A ce titre, elles auraient bel et bien pu convenir dans un simple slasher (d’autant que les meurtres sont parfois un peu gores), mais Bad Karma visant plus haut que ça, elles contribuent à décrédibiliser l’intrigue autant qu’à rendre du coup un peu surfaites les mimiques de Patsy Kensit, laquelle commet l’erreur de vouloir mettre un semblant de conviction dans son jeu, ce en quoi elle est bien la seule… D’où son décalage, les autres protagonistes étant au mieux transparents faute de personnage à jouer (y compris Patrick Muldoon, fade réincarnation de Jack l’éventreur avant tout préoccupée par la manière de concilier son zèle professionnel et sa vie de famille), au pire horriblement agaçants (Amy Locane, femme du précédent et adepte inconditionnelle de la grimace exagérée). John Hough essaie bien de faire passer des vessies pour des lanternes en ayant recours à quelques cadrages se voulant inquiétants, mais là encore l’effort paraît bien vain tant il n’y a en fait rien à se mettre sous la dent en dehors des quelques meurtres. Sans oublier qu’il se tire lui-même des balles dans le pied en usant on se sait trop pourquoi de plans paysagers où il ne se passe rien… Le vénérable réalisateur semble attendre ses acteurs comme il pourrait attendre le bus.

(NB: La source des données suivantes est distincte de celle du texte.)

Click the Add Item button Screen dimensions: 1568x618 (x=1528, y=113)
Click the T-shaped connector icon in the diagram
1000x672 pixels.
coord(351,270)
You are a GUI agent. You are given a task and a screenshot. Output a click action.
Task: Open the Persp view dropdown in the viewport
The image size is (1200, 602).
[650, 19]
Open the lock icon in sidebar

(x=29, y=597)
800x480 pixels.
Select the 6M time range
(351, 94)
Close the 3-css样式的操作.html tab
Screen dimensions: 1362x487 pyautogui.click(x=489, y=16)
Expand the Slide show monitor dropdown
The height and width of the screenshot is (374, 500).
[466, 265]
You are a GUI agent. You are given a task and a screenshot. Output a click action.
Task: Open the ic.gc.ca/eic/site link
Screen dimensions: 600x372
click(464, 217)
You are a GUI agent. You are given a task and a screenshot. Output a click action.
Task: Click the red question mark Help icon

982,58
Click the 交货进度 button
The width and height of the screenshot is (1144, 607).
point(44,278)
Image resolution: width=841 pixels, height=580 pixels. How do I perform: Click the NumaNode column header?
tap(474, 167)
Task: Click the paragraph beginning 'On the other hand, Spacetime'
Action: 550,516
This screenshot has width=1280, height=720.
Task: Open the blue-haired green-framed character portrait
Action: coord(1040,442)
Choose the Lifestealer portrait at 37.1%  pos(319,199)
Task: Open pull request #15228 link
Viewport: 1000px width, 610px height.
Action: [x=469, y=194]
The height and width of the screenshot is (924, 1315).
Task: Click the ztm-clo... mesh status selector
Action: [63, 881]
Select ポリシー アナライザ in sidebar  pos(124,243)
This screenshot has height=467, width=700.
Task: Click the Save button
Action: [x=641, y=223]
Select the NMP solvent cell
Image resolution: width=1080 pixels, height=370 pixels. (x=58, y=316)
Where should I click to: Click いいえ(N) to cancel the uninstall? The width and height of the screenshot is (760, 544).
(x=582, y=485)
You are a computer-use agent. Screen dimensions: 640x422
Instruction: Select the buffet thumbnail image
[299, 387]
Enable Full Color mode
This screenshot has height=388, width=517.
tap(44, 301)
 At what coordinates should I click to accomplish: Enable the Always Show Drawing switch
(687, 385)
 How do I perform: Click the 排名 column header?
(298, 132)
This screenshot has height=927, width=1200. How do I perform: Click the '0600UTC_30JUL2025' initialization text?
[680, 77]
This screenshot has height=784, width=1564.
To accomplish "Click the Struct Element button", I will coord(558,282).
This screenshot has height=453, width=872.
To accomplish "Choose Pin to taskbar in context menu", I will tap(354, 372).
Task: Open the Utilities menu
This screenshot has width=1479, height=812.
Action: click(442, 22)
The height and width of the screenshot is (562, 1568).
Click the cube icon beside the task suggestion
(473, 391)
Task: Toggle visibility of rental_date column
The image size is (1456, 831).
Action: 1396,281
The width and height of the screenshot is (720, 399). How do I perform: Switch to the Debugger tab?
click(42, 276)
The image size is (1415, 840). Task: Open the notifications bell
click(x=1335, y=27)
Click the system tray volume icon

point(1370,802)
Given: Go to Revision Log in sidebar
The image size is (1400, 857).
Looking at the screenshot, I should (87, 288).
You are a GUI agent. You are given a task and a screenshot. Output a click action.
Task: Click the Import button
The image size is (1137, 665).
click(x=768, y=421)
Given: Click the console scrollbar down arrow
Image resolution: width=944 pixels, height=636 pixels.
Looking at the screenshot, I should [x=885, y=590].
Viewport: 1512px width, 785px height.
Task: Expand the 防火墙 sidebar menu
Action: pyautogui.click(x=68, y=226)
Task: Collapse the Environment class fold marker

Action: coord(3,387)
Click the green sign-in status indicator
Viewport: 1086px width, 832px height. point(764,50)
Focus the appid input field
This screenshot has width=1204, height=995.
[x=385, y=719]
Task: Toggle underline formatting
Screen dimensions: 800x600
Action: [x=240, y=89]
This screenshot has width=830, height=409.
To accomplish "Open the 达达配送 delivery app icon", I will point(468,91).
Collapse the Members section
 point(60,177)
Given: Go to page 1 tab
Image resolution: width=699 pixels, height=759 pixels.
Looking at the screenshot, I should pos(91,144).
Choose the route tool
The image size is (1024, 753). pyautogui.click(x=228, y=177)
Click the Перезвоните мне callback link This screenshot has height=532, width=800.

Que rajouter de plus ? Bad Karma est totalement dénué d’atmosphère, de tension, d’idée, de subtilité (bref de toutes les qualités qui auraient dû être de mise dans son optique de thriller fantastique) et ressemble à un téléfilm de commande pour cases nocturnes dont tout le monde se fout. Il ne ressemble en tous cas en rien à un film de John Hough, auquel on ne tiendra malgré tout pas rigueur. Disons qu’à la fin de sa carrière, son talent n’étant plus à prouver, il n’a rien cherché à prouver du tout…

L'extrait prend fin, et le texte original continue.